Some suggestions (somewhat unordered - sorry):

* If I hadn't followed this issue, I **never** would have found this feature under the heading "Chaos" => Please make this use case more prominent (don't have enough overview to suggest a place).

It's currently described & linked to from the project's README, Mailpit's home page, the features page, the configuration page , and the runtime options pages, so I really don't think it can be any more prominent than that, especially considering it's an advanced option which most users will never need or use. ;-)

Maybe even add a copy-pastable PUT request somewhere: `'http://127.0.0.1:8025/api/v1/chaos', '{"Sender": {"ErrorCode": 500, "Probability": 100 }}'`

Whilst I get your point, the online API documentation differs somewhat from the bundled (in Mailpit itself) API documentation which does - there are actually clear curl examples in the bundled documentation. The reason for the difference is that the website cannot know what IP your Mailpit instance is actually using, it's webroot, or whether it's even running, and I'm concerned that the average user will start posting Github issues because "it's not working" for them.

I will make the information about the bundled API documentation clearer on the website and explain this.

* At https://mailpit.axllent.org/docs/api-v1/view.html#overview, add the base URL. At https://mailpit.axllent.org/docs/api-v1/, you're mentioning `http://0.0.0.0:8025/` - is this a placeholder or the actual URL? I'm now using `http://127.0.0.1:8025/api/v1/chaos`

0.0.0.0 is actually the same as 127.0.0.1, which is the same as localhost. As above, I will try make this clearer and more consistent.

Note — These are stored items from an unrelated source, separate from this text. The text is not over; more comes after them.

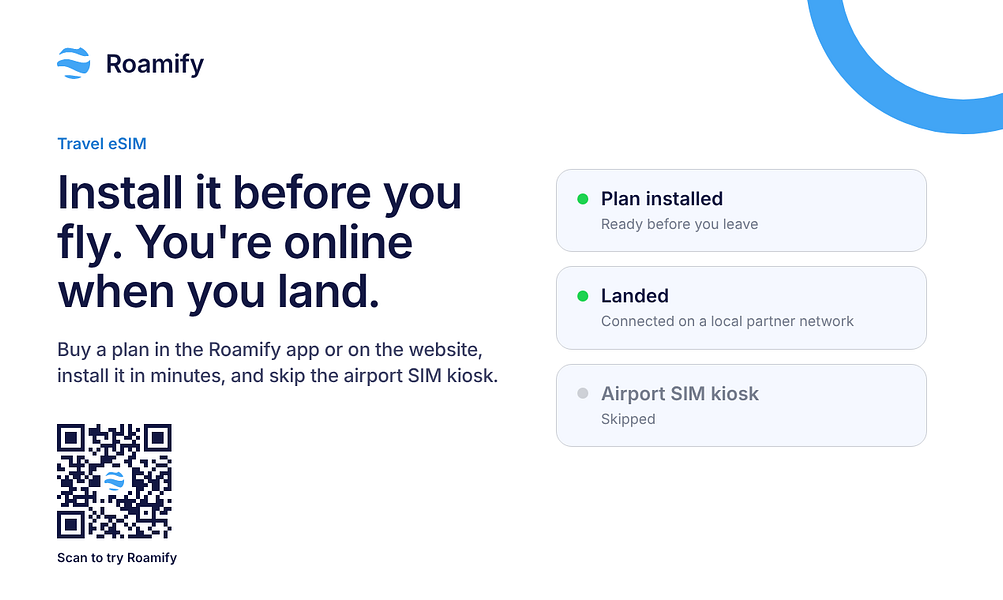This screenshot has height=600, width=1003.
Task: Click the QR code image
Action: pos(115,481)
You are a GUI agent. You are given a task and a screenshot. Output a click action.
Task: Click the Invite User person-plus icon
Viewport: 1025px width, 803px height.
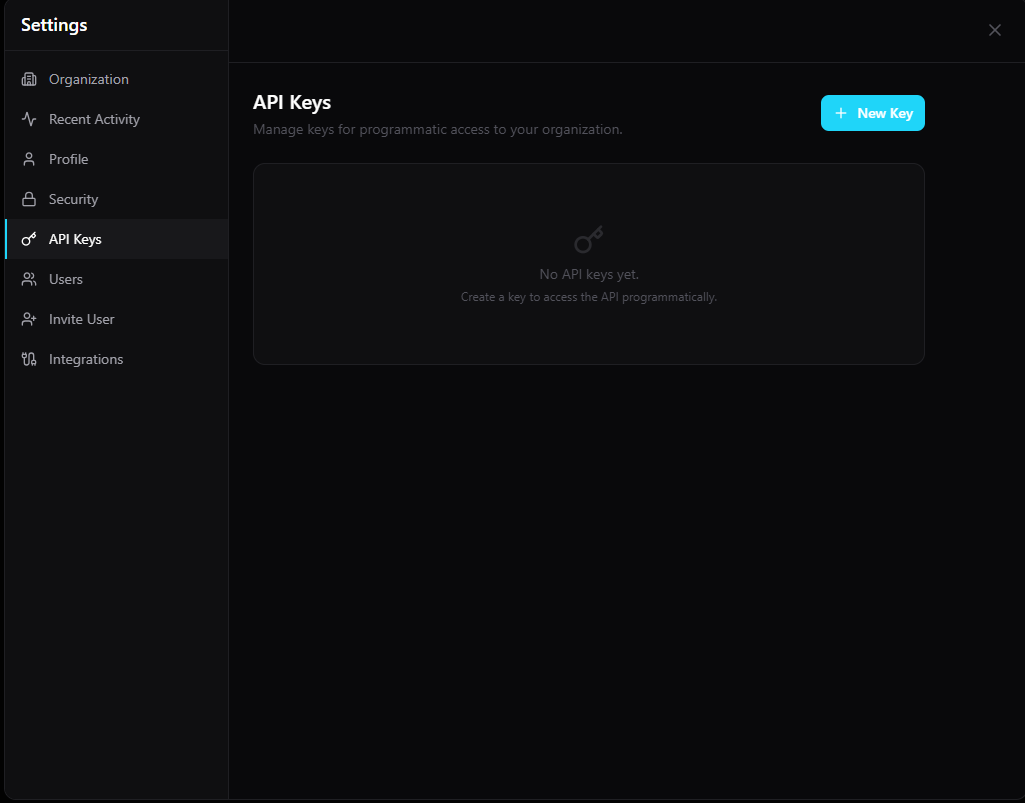pyautogui.click(x=31, y=319)
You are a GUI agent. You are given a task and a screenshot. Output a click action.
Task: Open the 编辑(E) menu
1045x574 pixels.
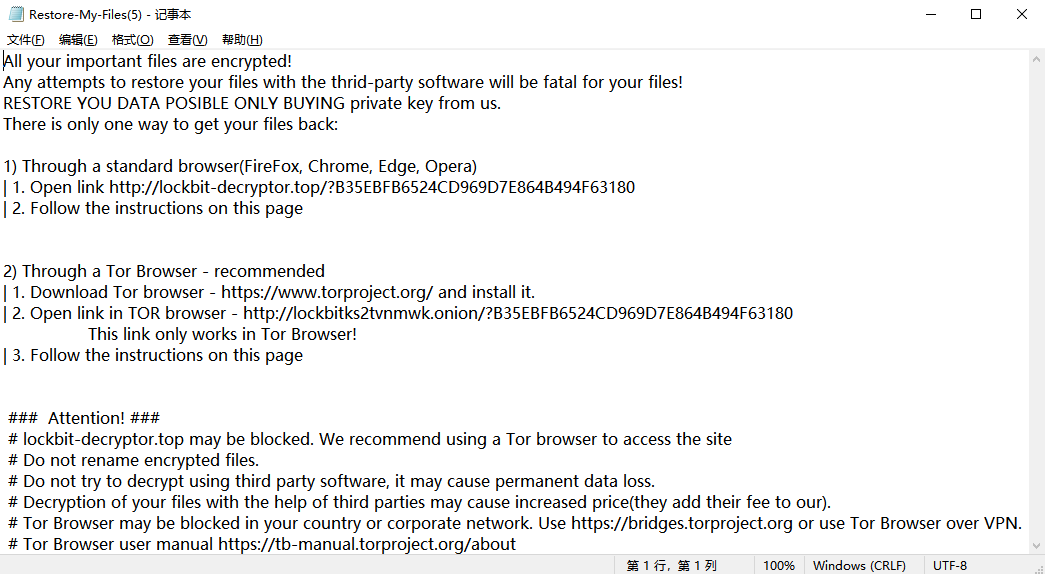point(78,40)
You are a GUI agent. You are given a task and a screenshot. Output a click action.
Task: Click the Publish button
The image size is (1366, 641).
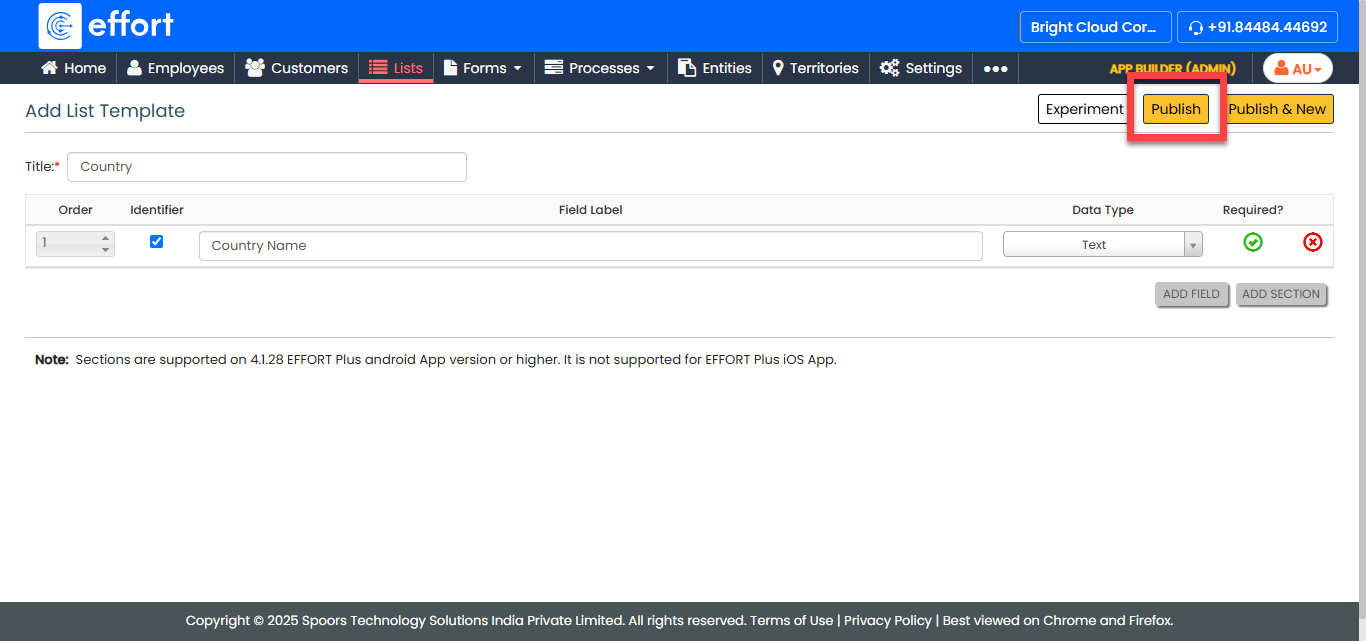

* Since the entire chaos feature is probably only relevant for people who know SMTP, I would rename the triggers to use the actual SMTP command names (and also change their order in the examples):
  {
  "AUTH": {
  "ErrorCode": 451,
  "Probability": 5
  },
  "MAIL": {
  "ErrorCode": 451,
  "Probability": 5
  },
  "RCPT": {
  "ErrorCode": 451,
  "Probability": 5
  }
  }

Ironically, I had it as AUTH, MAIL and RCPT right up until the last minute before committing - but figured it may cause confusion (plus I needed to then explain each step in the web UI). In the end I went with the more human-readable object keys. Too late to change now, the feature is in the API and changing that would be a breaking change.

* Does the response to PUT contain a trailing `\n`? I'm getting:
  ```
  - Expected | + Actual
  @@ @@
  -'{"Sender":{"ErrorCode":451,"Probability":0},"Recipient":{"ErrorCode":451,"Probability":0},"Authentication":{"ErrorCode":535,"Probability":0}}'
  +'{"Sender":{"ErrorCode":451,"Probability":0},"Recipient":{"ErrorCode":451,"Probability":0},"Authentication":{"ErrorCode":535,"Probability":0}}
  +'
  ```

Quite possibly - I don't format the HTTP response manually, it's using Go's built-in JSON encoding to turn a struct (of the current config) into a JSON string. On that note, JSON should never be validated as a 1:1 string, as it it is prone to formatting differences (eg: "pretty"), and the fact that the order of keys can differ per implementation (Go will set them alphabetically, but PHP for instance won't). A JSON string should be converted to JSON and then parsed, and a JSON string with or without trailing lines is valid.